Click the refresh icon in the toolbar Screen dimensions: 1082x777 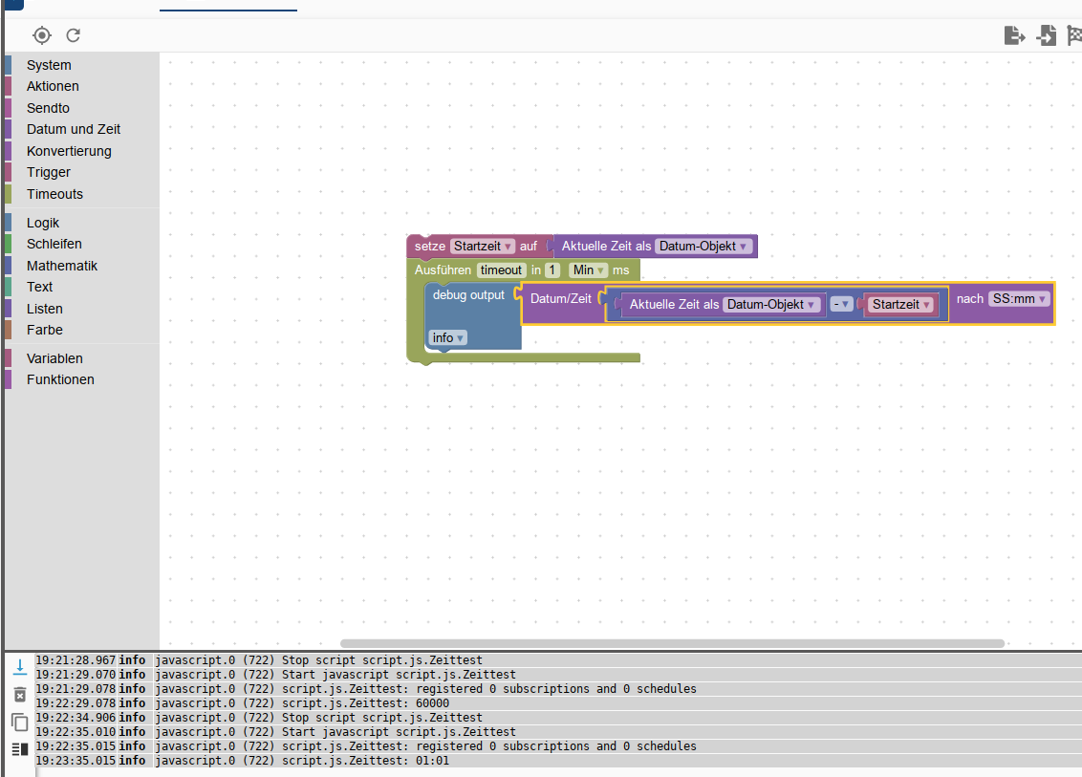coord(73,35)
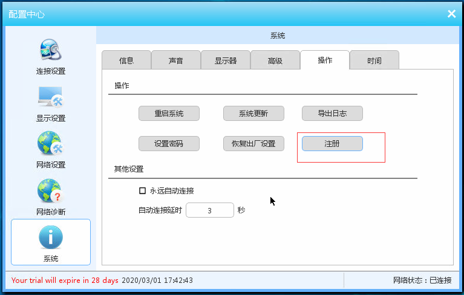This screenshot has height=295, width=464.
Task: Focus the 自动连接延时 seconds input field
Action: pyautogui.click(x=209, y=210)
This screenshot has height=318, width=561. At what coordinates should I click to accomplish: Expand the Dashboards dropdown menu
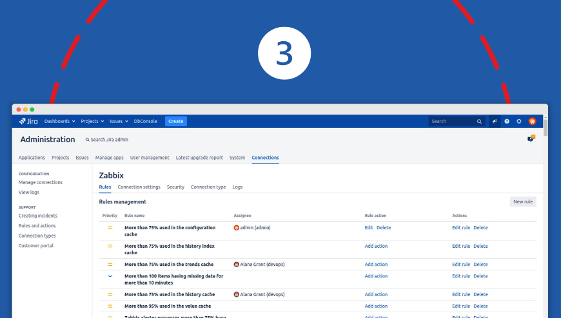tap(59, 121)
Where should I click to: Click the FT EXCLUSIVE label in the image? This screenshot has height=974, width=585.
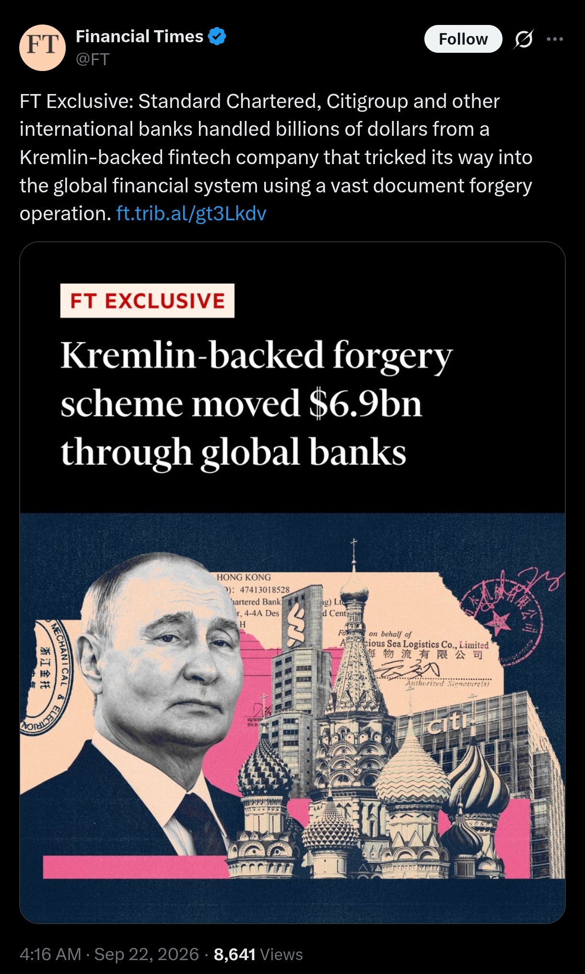click(x=147, y=301)
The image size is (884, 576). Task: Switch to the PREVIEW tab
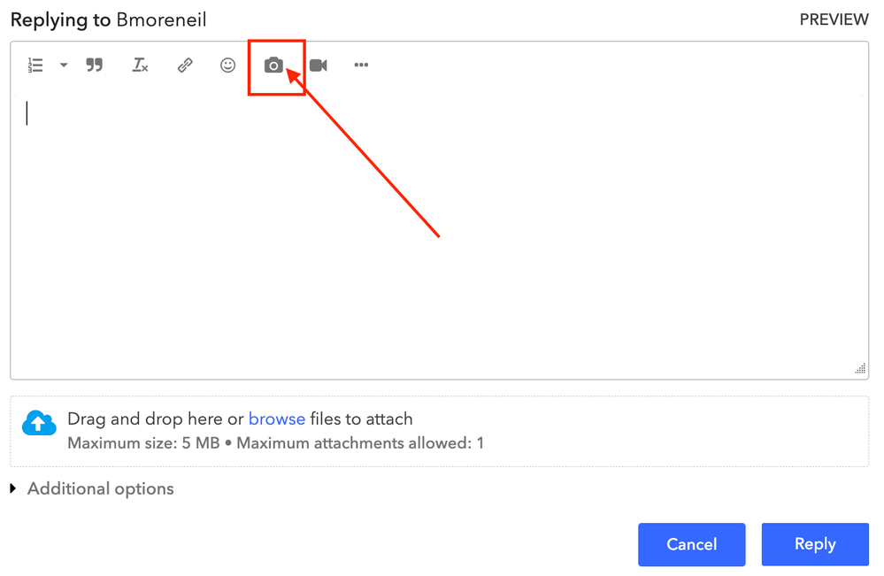pos(834,19)
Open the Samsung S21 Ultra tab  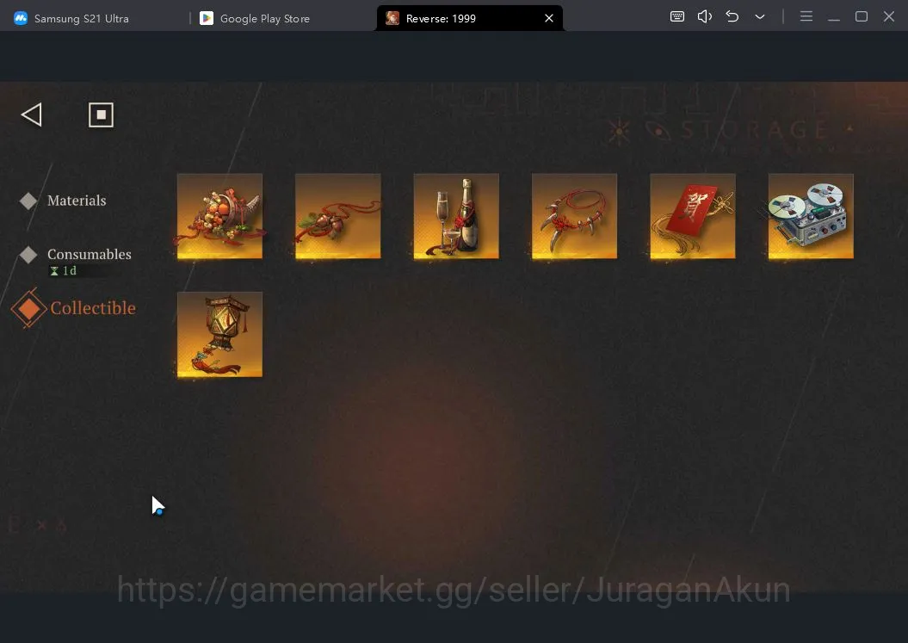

┄┄┄┄┄┄┄┄┄┄┄┄┄┄┄┄┄┄┄┄

WHAT IS REQUIRED:
The lines wanted run from the line containing "The image size" through the end of the entries; return them exactly, both ends included, and keep pictures out.

ANSWER SECTION:
The image size is (884, 576). Task: Switch to the PREVIEW tab
pos(834,19)
Open the Samsung S21 Ultra tab  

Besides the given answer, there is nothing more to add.